Steven Rosenberg, en el Instituto Nacional del Cáncer norteamericano ya había obtenido hace dos décadas algunos resultados espectaculares en la inmunoterapia del melanoma, pero con protocolos de elevada complejidad, toxicidad y coste. En la práctica muchos de esos tratamientos experimentales no eran realizables fuera de su propia institución, aunque mantenían viva la esperanza de encontrar algo igualmente eficaz pero mucho más sencillo de aplicar.

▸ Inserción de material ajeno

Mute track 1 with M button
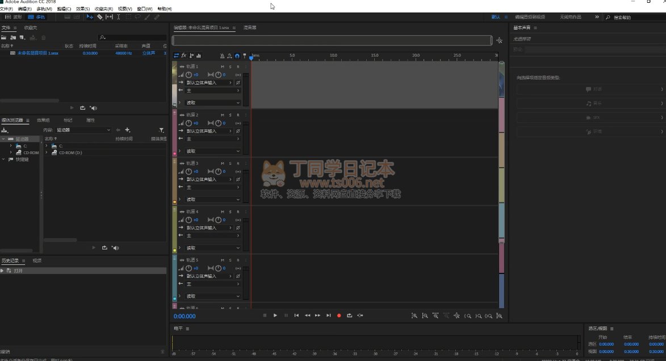 pyautogui.click(x=222, y=67)
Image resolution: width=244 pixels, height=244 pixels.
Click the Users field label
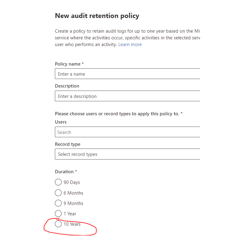pos(61,122)
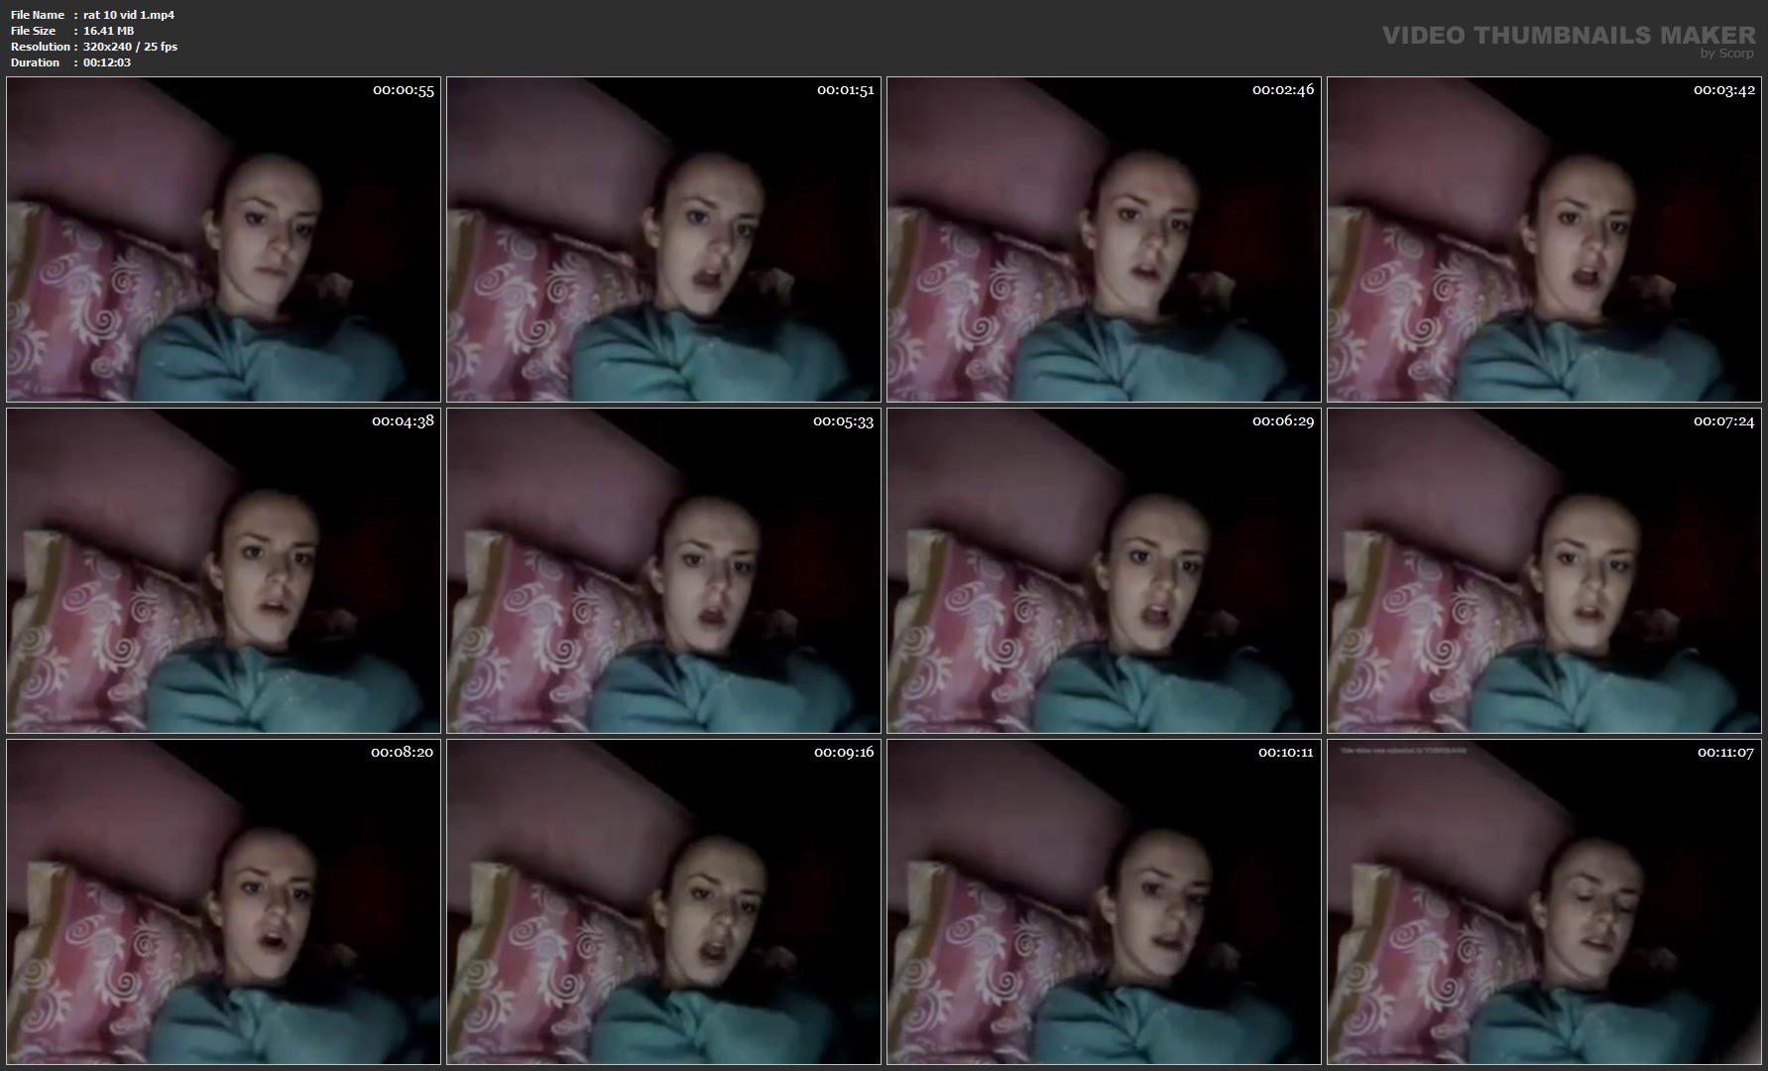
Task: Open the frame at 00:09:16
Action: pyautogui.click(x=663, y=901)
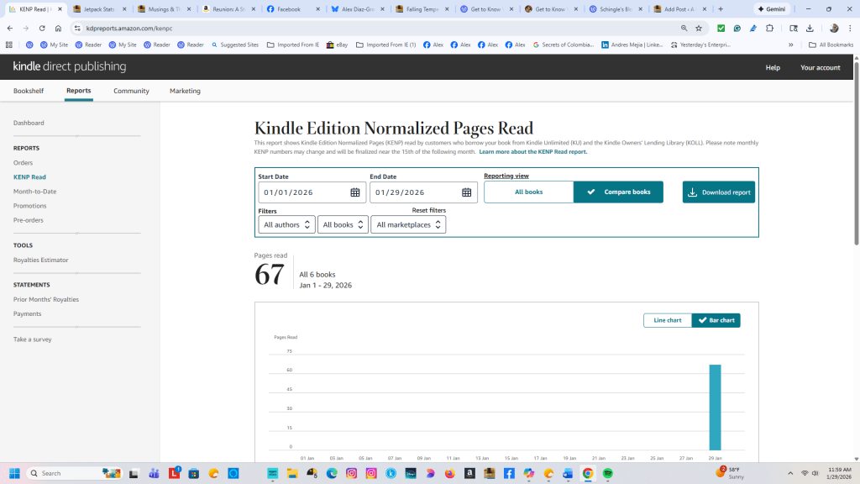Select the Compare books reporting view

(x=618, y=192)
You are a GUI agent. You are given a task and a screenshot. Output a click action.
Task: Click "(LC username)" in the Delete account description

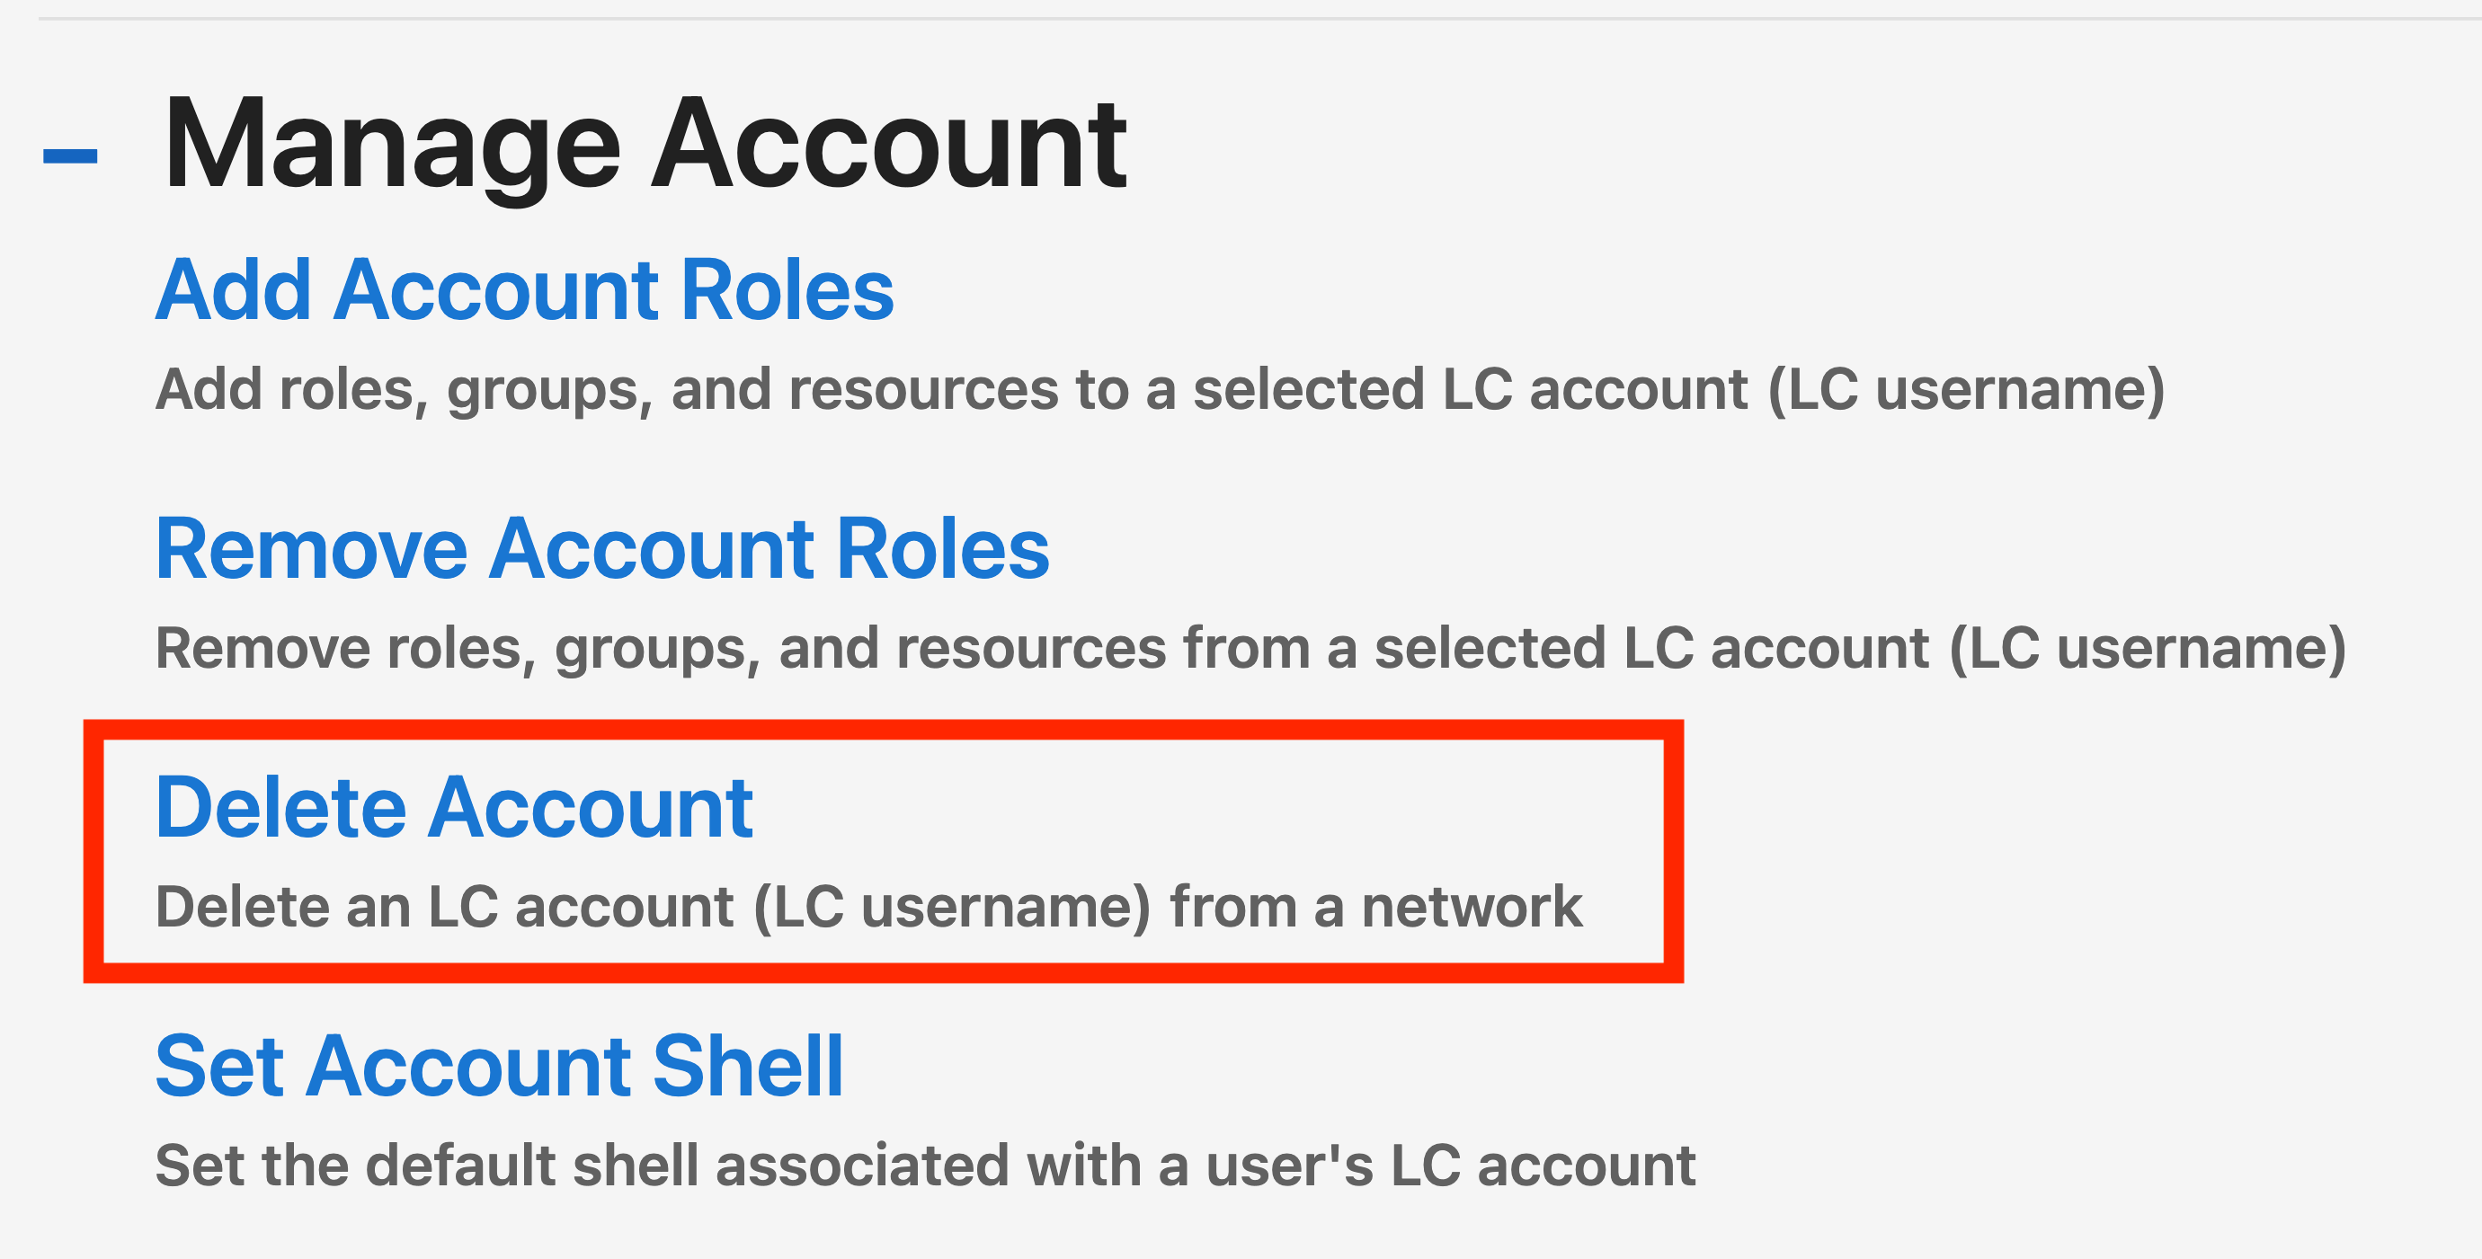[951, 907]
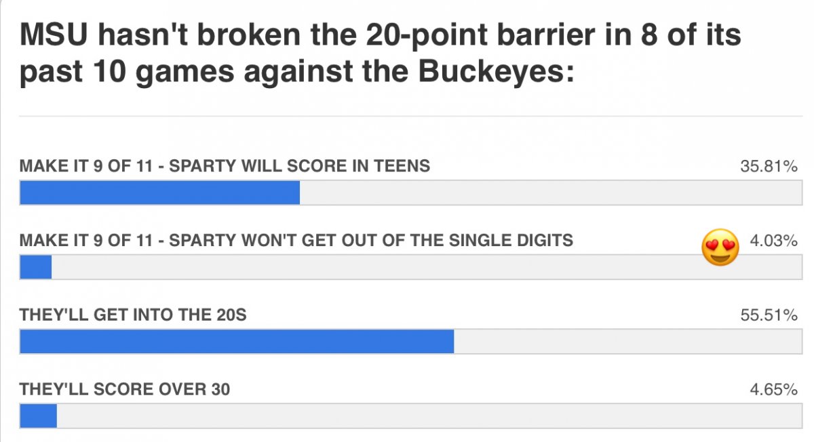Screen dimensions: 814x442
Task: Select the 'THEY'LL SCORE OVER 30' option label
Action: click(x=125, y=389)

Los inhibidores de CTLA4 y PD1 han revolucionado el panorama al convertir esas promesas de futuro en una realidad, con tratamientos relativamente sencillos, al alcance de cualquier servicio de oncología médica, y con una toxicidad asumible. Su coste es ciertamente muy elevado. Pero muchos pacientes y centros médicos se han beneficiado en estos años de su participación en ensayos clínicos, sin coste por tanto para ellos.

Toda la comunidad médica implicada en el manejo del melanoma debe muchos a James Allison, a Tasuku Honjo y a todos sus colaboradores, así como a las personas, organizaciones  e instituciones públicas y privadas que han apoyado y financiado sus trabajos. Y cada vez más pacientes con melanoma diseminado les deben, directamente, la vida.